Speaker 4:So, you know, I mean, I had that experience, that percept perspective on life, on my life, on our life, was not, you know, something I felt I could instantly shake my fist at god about. That, you know, he's allowed something like this into my life. But why the reason I said I think I did have some anger with god is while I felt very much called to, be a great father to Hope and to Gabriel and called to be a good, husband to Nancy, that seemed like very high level work, you know, and I was all for it. But what happened was I was so I could get so quickly angry about little things. Something didn't work around the house or, you know, something broke or there was a flat tire or, the the I guess what you'd call those little annoyances of life.
Speaker 4:Somehow, I had this equation running in my mind. Hey. Look. I'm doing this big thing for you over here, God. So why would you let you know, why would why do you annoy me with all these little, arrows,
Speaker 3:You know?
Speaker 4:And, so that does reveal to me that I had, you know, I I had an impulse to anger that flared up so quickly in in those times. And I realize, as you're talking, that's that's part of what was going on. But, yeah. I mean, we're we're, we understand the way we're made. There is an impulse to anger when something, is not just that's happening around us, when, someone is mistreated.
Speaker 4:And, you know, and so I think it's, as you said, it's natural. And I think it's even, not sinful if we have an impulse to anger when we see these evidences in our life that this world is broken by sin and, that we are in the path of that, hurricane that's coming. But, thankfully, you know, we don't have to live we don't have to settle into that like Nancy said. Alright. We're going on.

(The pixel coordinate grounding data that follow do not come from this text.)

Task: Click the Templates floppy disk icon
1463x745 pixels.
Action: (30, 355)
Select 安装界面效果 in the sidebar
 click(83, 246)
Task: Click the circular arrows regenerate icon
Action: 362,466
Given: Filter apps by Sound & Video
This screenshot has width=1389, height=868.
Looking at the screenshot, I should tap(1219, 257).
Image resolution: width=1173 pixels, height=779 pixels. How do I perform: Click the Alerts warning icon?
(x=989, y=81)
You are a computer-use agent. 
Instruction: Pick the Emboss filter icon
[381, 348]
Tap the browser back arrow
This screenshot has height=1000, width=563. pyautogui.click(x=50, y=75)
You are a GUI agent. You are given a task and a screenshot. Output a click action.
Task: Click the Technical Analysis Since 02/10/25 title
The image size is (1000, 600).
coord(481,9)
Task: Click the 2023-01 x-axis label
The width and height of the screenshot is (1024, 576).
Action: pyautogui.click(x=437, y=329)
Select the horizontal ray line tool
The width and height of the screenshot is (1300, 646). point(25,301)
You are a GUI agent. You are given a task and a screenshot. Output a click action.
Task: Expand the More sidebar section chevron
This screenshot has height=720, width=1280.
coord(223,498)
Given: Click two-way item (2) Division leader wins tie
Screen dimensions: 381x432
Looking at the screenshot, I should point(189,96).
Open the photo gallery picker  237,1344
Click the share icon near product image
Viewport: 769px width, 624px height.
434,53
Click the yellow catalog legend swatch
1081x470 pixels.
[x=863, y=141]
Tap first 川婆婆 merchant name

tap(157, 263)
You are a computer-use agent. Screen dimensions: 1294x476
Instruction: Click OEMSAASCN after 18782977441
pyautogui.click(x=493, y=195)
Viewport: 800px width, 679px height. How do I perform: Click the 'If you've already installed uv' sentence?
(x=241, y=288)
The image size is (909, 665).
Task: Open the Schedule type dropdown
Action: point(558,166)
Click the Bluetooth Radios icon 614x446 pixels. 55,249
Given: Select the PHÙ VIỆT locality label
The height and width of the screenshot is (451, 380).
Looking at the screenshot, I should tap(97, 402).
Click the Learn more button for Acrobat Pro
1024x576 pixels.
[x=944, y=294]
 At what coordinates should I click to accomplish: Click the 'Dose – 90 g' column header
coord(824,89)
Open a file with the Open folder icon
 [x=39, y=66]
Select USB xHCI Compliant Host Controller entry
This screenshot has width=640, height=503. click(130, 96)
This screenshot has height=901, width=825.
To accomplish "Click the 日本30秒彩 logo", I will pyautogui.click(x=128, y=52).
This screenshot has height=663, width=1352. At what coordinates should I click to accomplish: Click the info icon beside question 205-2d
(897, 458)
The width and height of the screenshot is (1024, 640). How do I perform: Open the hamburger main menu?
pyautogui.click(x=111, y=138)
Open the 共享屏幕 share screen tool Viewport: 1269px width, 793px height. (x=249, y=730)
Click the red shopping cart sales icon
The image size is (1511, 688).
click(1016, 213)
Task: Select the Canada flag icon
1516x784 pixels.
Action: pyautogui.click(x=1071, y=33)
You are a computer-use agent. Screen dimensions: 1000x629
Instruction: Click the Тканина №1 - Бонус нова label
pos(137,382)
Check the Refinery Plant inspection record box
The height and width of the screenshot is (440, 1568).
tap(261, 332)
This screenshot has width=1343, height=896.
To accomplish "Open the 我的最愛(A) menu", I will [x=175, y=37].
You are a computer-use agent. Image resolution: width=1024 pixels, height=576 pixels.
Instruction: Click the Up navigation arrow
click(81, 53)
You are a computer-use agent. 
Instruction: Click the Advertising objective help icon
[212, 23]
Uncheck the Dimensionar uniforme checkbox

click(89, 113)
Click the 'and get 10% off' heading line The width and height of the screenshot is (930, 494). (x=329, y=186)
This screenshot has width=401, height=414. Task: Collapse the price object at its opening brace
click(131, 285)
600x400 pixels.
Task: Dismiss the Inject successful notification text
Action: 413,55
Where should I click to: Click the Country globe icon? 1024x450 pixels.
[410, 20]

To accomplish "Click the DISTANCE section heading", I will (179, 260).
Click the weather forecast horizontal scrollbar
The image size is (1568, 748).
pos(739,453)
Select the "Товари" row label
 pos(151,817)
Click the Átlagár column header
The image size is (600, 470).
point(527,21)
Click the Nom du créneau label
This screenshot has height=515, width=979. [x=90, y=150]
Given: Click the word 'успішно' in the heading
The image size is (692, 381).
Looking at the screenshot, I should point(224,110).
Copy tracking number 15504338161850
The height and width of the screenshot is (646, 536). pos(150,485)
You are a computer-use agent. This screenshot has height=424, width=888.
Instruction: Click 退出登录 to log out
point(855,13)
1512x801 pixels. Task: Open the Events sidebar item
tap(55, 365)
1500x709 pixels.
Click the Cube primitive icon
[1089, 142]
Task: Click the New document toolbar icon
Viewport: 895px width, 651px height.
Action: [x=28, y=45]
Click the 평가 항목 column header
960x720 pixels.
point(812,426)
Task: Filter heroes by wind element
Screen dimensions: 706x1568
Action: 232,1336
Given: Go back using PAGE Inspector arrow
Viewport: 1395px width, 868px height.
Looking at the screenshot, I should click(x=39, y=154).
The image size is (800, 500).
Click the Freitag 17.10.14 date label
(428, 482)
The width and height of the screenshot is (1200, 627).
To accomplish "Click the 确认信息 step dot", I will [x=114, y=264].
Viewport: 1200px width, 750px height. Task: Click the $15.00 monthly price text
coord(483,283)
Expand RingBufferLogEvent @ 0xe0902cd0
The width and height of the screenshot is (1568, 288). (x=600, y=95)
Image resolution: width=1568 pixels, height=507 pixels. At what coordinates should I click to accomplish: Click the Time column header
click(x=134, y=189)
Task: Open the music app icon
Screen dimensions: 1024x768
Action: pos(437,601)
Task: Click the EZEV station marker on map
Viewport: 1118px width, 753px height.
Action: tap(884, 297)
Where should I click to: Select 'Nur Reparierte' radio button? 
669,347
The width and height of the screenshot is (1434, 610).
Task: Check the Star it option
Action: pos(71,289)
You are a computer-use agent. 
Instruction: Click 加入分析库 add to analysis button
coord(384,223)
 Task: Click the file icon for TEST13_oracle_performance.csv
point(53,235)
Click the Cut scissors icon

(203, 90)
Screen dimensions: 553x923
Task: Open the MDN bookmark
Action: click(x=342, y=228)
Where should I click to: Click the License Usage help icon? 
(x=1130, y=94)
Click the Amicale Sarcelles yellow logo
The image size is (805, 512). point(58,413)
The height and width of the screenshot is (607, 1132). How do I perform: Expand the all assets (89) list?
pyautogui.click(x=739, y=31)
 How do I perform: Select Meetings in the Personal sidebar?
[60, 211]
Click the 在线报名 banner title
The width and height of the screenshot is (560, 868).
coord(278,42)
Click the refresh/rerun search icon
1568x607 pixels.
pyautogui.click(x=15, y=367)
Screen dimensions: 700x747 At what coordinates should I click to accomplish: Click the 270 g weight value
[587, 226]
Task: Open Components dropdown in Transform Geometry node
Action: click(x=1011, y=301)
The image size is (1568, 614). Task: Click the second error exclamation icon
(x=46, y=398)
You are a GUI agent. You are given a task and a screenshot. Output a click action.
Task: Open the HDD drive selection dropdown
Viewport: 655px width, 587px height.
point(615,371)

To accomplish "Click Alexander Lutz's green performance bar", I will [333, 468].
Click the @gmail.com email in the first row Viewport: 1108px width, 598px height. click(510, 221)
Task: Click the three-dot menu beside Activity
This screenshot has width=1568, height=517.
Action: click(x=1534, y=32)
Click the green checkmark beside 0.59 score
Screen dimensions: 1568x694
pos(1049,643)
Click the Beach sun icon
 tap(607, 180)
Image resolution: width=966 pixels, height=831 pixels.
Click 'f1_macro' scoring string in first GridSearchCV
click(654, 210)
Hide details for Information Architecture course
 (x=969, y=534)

Speaker 4:And you people are so patient.
Speaker 3:Really?
Speaker 1:Okay. We have one final question.
Speaker 5:This is a follow-up to what you said about not experiencing anger, but extreme disappointment. Do you mean disappointed in God?
Speaker 3:No. Disappointment. Yeah. I remember one day when it really came I I remember just driving down, you know, one of those roads that you all have roads that you drive every day. And I remember being in that one day, just looking over at the the seat, the passenger side, and just thinking, I just wish there was a car seat there that I had a toddler in.
Speaker 3:And, you know, and even still today, I would say I feel really disappointed that Matt Why why do you ask me that? Yeah. I mean, I suppose in some ways that's toward God because I believe he's ordained everything about my life, but that's not a I don't feel like it's a relational disappointment. And I think I think what it means to trust God is if I think about 2nd Corinthians 7, where Paul has the thorn in the flesh, and he begs for it to be another way. And he hears Jesus speak to him, and he says, my grace is sufficient.
Speaker 3:My power is made perfect in weakness. And and Paul says, so therefore, I can what I've got to boast about is the power of Christ coming down to rest on me so that I can be content with hardships. So, as humans, I think we're this mix, aren't we, of disappointment and yet contentment to to choose to nurture a sense of trust in God. I mean, I I really believe that God has the life he has given me is what he intends. And so I might feel disappointed Matt doesn't have a sibling, but I choose to trust him that that he's working he's causing that to work together for Matt's good and for my good.
Speaker 3:And I'm choosing to trust him with it, even though I might feel some disappointment. Does that make sense?
Speaker 4:Some good stuff right there.
Speaker 3:That's a
Speaker 4:good place to end, maybe.
Speaker 1:Will you guys join me in thanking Nancy and David?